* _Given passage_
Question

If $\theta$ is semi vertical angle of a cone of maximum volume and given slant height, then $tan\theta$ is equal to

• A. $2$
• B. $1$
• C. $\sqrt{2}$
• D. $\sqrt{3}$

Answer 1

Answer: (C)

$\sqrt{2}$

Answer 2

In $\Delta OBC,$ $\sin \theta =\frac{BC}{OC}$
$\Rightarrow$ $r=l\sin \theta$ .. (i) and $\cos \theta =\frac{OB}{OC}$
$\Rightarrow$ $h=l\cos \theta$ ...(ii) Now, $V=\frac{1}{3}\pi {{r}^{2}}h$
$=\frac{1}{3}\pi {{l}^{2}}{{\sin }^{2}}\theta .l\cos \theta$
$\Rightarrow$ $V=\frac{\pi {{l}^{3}}}{3}{{\sin }^{2}}\theta \cos \theta$
$\therefore$ $\frac{dV}{d\theta }=\frac{\pi {{l}^{3}}}{3}[2\sin \theta co{{s}^{2}}\theta +{{\sin }^{2}}\theta -(\sin \theta )]$
$=\frac{\pi {{l}^{3}}}{3}\sin \theta (2co{{s}^{2}}\theta -{{\sin }^{2}}\theta )$ and $\frac{{{d}^{2}}V}{d{{\theta }^{2}}}=\frac{\pi {{l}^{3}}}{3}\cos \theta (2co{{s}^{2}}\theta -{{\sin }^{2}}\theta )$ $+\frac{\pi {{l}^{3}}}{3}\sin \theta (2co{{s}^{2}}\theta -{{\sin }^{2}}\theta )=0$ On putting $\frac{dV}{d\theta }=0,$ for maxima or minima
$\therefore$ $\frac{\pi {{l}^{3}}}{3}\sin \theta (2{{\cos }^{2}}\theta -{{\sin }^{2}}\theta )=0$
$\Rightarrow$ $\tan \theta =\sqrt{2}$ At $\theta ={{\tan }^{-1}}\sqrt{2}$ $\frac{{{d}^{2}}V}{d{{\theta }^{2}}}=-ve<0$
$\therefore$ Volume is maximum at $\tan \theta =\sqrt{2}$ .

* _Record excerpts_
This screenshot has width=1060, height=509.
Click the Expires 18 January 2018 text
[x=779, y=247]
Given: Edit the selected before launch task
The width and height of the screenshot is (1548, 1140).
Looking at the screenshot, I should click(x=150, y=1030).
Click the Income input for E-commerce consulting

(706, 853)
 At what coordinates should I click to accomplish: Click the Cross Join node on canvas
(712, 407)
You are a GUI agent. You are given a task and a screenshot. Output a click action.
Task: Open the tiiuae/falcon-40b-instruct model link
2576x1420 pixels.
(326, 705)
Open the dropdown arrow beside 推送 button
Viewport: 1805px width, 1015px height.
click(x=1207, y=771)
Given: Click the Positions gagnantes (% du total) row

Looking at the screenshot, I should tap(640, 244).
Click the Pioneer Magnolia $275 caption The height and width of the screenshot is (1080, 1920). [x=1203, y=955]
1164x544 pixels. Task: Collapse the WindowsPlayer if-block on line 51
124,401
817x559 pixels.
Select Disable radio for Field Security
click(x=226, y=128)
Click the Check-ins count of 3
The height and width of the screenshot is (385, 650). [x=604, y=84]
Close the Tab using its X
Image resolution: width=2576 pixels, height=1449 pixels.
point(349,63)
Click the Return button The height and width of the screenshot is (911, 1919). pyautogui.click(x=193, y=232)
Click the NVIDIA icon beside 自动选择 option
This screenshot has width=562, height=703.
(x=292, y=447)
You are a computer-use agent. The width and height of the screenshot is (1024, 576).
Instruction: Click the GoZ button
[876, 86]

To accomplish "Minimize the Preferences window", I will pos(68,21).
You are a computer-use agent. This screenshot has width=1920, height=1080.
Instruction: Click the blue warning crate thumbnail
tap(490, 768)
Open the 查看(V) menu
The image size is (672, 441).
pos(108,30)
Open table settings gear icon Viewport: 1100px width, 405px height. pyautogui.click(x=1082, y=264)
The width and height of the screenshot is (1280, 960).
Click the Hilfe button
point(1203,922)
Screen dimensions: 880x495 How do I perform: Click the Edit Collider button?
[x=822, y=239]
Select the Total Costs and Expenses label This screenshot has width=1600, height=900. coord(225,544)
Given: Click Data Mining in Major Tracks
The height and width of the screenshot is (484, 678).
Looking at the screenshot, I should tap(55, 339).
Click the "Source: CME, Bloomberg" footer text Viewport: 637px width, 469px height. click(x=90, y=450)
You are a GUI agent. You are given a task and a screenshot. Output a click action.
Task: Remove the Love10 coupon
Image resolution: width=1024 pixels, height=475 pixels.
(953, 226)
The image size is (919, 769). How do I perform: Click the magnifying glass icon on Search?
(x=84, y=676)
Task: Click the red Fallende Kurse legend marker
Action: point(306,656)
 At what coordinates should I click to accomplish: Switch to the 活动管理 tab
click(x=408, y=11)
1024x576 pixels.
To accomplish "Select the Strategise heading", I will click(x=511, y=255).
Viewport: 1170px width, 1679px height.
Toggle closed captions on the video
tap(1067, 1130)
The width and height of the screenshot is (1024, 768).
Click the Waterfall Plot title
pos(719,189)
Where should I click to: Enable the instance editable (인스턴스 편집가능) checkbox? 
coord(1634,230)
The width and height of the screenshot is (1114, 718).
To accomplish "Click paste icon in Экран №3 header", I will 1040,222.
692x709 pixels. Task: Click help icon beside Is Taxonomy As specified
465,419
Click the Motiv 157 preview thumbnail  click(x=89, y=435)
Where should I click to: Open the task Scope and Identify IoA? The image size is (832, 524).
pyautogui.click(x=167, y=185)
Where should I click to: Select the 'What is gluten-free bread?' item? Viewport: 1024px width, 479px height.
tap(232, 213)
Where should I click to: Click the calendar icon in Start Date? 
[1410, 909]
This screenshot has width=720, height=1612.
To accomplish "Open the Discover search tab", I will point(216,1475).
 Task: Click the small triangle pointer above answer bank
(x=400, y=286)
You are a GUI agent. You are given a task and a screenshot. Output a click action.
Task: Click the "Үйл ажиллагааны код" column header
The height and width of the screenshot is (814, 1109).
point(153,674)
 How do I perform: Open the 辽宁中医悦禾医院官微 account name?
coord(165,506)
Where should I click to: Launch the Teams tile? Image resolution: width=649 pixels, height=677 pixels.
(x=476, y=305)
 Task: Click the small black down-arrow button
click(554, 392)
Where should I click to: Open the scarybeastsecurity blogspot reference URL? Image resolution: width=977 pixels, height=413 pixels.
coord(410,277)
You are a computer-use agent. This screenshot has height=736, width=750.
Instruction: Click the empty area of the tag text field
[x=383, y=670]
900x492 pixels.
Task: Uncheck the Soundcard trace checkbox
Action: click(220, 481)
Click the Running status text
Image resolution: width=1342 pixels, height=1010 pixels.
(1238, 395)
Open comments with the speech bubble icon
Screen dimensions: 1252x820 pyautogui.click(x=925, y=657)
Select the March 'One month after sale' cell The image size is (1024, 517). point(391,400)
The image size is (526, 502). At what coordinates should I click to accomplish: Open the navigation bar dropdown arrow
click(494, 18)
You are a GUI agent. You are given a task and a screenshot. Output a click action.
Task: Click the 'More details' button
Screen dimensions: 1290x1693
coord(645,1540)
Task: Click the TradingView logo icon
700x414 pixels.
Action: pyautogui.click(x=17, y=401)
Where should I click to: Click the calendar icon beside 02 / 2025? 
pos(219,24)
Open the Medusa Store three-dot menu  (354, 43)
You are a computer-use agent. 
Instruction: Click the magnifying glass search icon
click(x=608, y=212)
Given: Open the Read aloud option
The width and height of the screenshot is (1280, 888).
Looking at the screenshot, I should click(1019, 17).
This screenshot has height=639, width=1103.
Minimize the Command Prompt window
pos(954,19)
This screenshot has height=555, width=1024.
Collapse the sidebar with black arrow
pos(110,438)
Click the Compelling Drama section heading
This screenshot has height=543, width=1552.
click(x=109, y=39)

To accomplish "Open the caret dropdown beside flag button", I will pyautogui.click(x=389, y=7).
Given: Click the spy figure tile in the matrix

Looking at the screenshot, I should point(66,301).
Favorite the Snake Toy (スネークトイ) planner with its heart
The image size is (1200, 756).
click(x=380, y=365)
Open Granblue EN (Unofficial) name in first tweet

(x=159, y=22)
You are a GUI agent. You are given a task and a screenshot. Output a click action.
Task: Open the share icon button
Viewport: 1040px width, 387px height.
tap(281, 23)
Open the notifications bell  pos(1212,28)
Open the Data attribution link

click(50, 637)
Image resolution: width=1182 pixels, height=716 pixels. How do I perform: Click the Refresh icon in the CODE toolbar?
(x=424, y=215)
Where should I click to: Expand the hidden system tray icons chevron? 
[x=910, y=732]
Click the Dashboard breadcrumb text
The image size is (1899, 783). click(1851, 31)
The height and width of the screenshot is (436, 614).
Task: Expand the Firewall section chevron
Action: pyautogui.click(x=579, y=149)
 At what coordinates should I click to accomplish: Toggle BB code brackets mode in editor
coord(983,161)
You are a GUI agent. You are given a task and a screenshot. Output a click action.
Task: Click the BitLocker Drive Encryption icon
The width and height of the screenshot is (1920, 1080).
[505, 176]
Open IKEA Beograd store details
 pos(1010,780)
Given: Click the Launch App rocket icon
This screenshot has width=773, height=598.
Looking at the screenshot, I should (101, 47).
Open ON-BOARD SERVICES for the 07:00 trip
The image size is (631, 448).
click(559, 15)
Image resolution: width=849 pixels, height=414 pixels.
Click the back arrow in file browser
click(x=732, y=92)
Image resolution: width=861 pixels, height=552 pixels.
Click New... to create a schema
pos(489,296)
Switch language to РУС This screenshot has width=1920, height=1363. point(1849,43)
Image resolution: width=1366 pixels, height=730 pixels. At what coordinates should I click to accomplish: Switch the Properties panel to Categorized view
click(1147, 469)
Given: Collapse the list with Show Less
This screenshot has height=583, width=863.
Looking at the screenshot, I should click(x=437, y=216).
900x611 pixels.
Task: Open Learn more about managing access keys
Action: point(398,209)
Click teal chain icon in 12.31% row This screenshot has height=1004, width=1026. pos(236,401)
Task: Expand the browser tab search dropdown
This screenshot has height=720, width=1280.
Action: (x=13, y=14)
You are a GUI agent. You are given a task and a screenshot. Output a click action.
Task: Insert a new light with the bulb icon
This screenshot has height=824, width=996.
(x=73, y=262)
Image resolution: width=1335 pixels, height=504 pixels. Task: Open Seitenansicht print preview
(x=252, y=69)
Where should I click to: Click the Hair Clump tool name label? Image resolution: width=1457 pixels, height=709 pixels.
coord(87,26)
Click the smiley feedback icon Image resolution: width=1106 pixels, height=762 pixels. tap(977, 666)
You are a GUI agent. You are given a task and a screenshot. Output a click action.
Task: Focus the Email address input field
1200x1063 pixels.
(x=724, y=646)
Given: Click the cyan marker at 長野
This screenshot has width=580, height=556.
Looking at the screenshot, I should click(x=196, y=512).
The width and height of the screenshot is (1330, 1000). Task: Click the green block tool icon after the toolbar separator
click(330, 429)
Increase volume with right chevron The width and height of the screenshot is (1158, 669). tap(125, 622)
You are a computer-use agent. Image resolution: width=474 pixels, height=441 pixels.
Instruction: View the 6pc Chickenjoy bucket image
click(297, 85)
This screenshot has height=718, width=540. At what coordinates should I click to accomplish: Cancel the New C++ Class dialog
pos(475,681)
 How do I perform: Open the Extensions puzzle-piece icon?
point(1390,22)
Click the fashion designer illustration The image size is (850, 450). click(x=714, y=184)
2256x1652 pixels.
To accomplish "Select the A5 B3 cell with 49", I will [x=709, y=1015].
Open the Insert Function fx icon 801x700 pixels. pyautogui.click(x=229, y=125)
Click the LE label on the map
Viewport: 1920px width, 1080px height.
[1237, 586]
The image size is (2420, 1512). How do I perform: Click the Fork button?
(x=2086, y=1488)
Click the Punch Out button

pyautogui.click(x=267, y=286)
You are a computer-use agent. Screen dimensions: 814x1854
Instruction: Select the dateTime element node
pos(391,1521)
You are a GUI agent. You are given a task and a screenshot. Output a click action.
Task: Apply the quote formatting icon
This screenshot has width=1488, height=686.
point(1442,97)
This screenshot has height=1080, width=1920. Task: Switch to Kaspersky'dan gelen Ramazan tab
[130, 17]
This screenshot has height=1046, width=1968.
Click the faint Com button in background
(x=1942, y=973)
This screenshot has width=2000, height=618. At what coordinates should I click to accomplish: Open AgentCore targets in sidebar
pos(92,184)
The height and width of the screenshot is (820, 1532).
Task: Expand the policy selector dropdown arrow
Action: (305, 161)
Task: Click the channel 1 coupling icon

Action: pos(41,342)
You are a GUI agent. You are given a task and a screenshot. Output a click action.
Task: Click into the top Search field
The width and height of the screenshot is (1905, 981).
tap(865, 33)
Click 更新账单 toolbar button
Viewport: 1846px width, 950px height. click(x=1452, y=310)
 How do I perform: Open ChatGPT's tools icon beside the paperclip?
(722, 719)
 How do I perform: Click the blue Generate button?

* _Set task 1_
Retype the part of the cone volume problem starting with "If $\theta$ is" and going on through "Answer: (C)".
* _Set task 2_
Answer these from the cone volume problem:
(a) Which option letter does Answer 1 give?
(b) What expression for h follows from the cosine relation in triangle OBC?
(c) What volume formula does the solution start from?

* _Written reply 1_
If $\theta$ is semi vertical angle of a cone of maximum volume and given slant height, then $tan\theta$ is equal to

• A. $2$
• B. $1$
• C. $\sqrt{2}$
• D. $\sqrt{3}$

Answer 1

Answer: (C)

* _Written reply 2_
(a) C
(b) h = l cos θ
(c) V = (1/3)πr²h